Scan Settings

Configure the scan settings and file scan of V3 Net for Linux Server. It scans the file server on which the V3 Net for Linux Server is installed for malware.

Note

Agents with V3 Net for Linux Server installed run only V3 Net for Linux Server policies and Real-Time San commands.

To configure the Real-time Scan settings:

1. Click Policy on the top.
2. Select the Security Program Policy tab.
3. Click Add > Anti-Malware Policy > V3 Net for Linux Server.
4. To configure the scan settings, go to Scan Settings > Real-Time Scan, and specify the following fields:

• Enable Real-time Scan: Select the check box to scan the vulnerable system areas in real-time.
• Automatic restart after real-time scan ends: Choose the time to automatically restart when real-time scan function ends. The restart time can be selected among Restart after 10 mins, Restart after 30 mins, and restart after 60 mins, and the real-time scan will restart after the selected time has elapsed.
• Mode: Select the mode of Real-time Scan. You can select user mode or kernel mode. Real-Time Scan mode works only with the OS kernel version that can support both user/kernel mode.
• User Mode: Monitors file events at the application level.
• Kernel Mode: Monitors file events using the file filter driver of Linux Kernel Module.
• Enable NFS Real-Time Scan: Set whether to use NFS Real-time Scan. If you select NFS Real-time scan, malicious code in the NFS directory is detected.
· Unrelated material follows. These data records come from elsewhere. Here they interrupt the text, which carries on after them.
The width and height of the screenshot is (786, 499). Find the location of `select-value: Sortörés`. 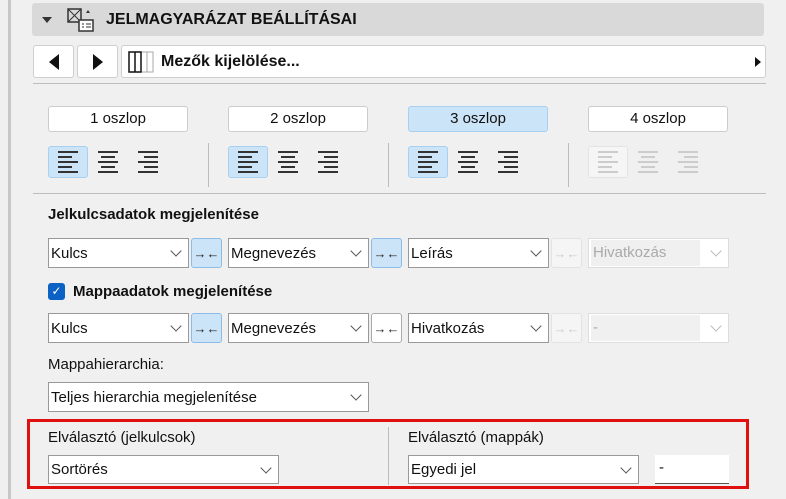

select-value: Sortörés is located at coordinates (80, 470).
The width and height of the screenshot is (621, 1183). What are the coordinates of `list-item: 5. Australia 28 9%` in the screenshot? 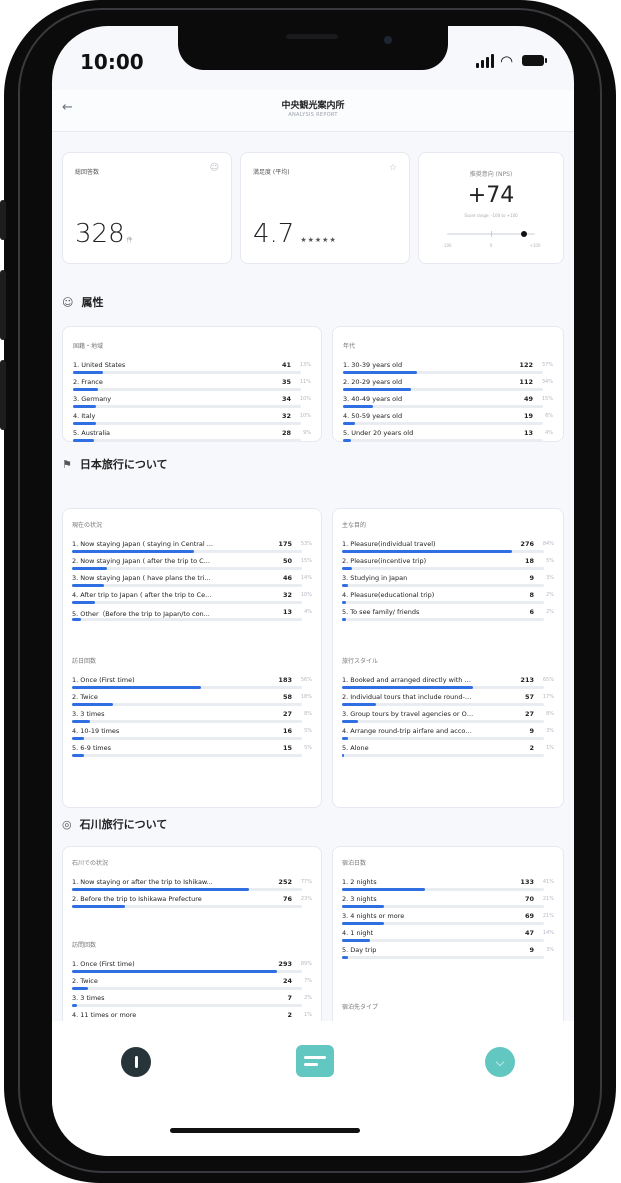 It's located at (192, 437).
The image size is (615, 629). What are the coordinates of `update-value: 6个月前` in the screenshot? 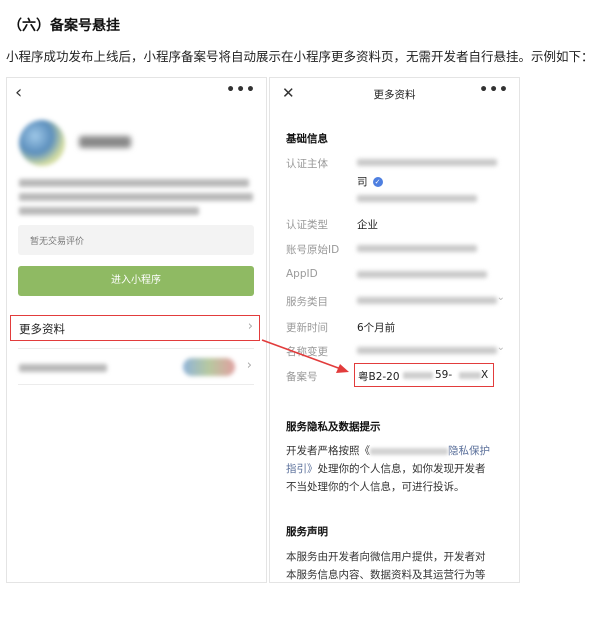 It's located at (376, 328).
5. Select whether to scan the most vulnerable areas or not.

• CPU Usage: Set the CPU usage. You can select High, Medium or Low.

6. Select whether to use CPU Usage Monitoring. When you enable this option, the system records logs if the CPU usage persists for a set amount of time.

• Set CPU usage: Set the CPU usage. (Available: 10-90%, Default: 30)
• Duration: Set the duration. (Available: 1-30 mins, Default: 10)
• Disable Real-Time Scan Off if CPU usage exceeds the threshold: If CPU usage has exceeded the threshold and duration set by the admin, Real-Time Scan is terminated.

7. Specify the repair process when a security threat is detected.

• Send the infected file to Quarantine before repairing or removing: Enable this option to send the infected file to Quarantine of V3 Net for Linux/Unix before repairing or removing. The file sent to the quarantine is kept in a non-executable form.
• Malware: Set the malware repair method.
• Repair: Repair the infected files if possible. If it's not possible to repair, delete the file.
• Ignore: Leaves the infected file.
• Running Infected Files: Set how to repair the infected file, if it's running.
• Repair while running: Repair the running infected file without forcefully terminating it.
• Force stop and repair: Repair after forcefully killing the running file.

8. After configuration, click Save. If you want to get back to the default settings, click Default.
9. When the <Add Policy> window appears, select a target to apply the policy.
10. When a confirming message appears, click OK.

To configure the File Scan settings:

1. Click Policy on the top.
2. Select the Security Program Policy tab.
3. Click Add > Anti-Malware Policy > V3 Net for Linux Server.
4. To configure the scan settings, go to Scan Settings > File Scan, and specify the following fields:

• Scan Targets
• All files: Scans all available files.
• Vulnerable files only: Scans vulnerable files such as exe, macro and script files.
• Scan files with following extensions: Select the check box to scan files with admin specified extensions. To separate extensions, use / between. You can enter up to 256 characters. (E.g. dat/tmp/dbx/ttf)
• Scan compressed files: Scans compressed files.
• Repair Method
• Repair immediately: Automatically repairs the infected files.
• Send the infected file to Quarantine before repairing: Send the infected files to Quarantine.
• Malware
• Ignore: Leave the infected file without repairing.
• Repair: Repair the infected file only when it is possible. If it is not possible to repair the file, V3 will delete the file.
• Delete: Delete the infected file without repairing.
• Infected Compressed File
• Ignore: Leave the infected file without repairing.
• Delete: Delete the infected file without repairing.

5. After configuration, click Save. If you want to get back to the default settings, click Default.
6. When the <Add Policy> window appears, select a target to apply the policy.
7. When a confirming message appears, click OK.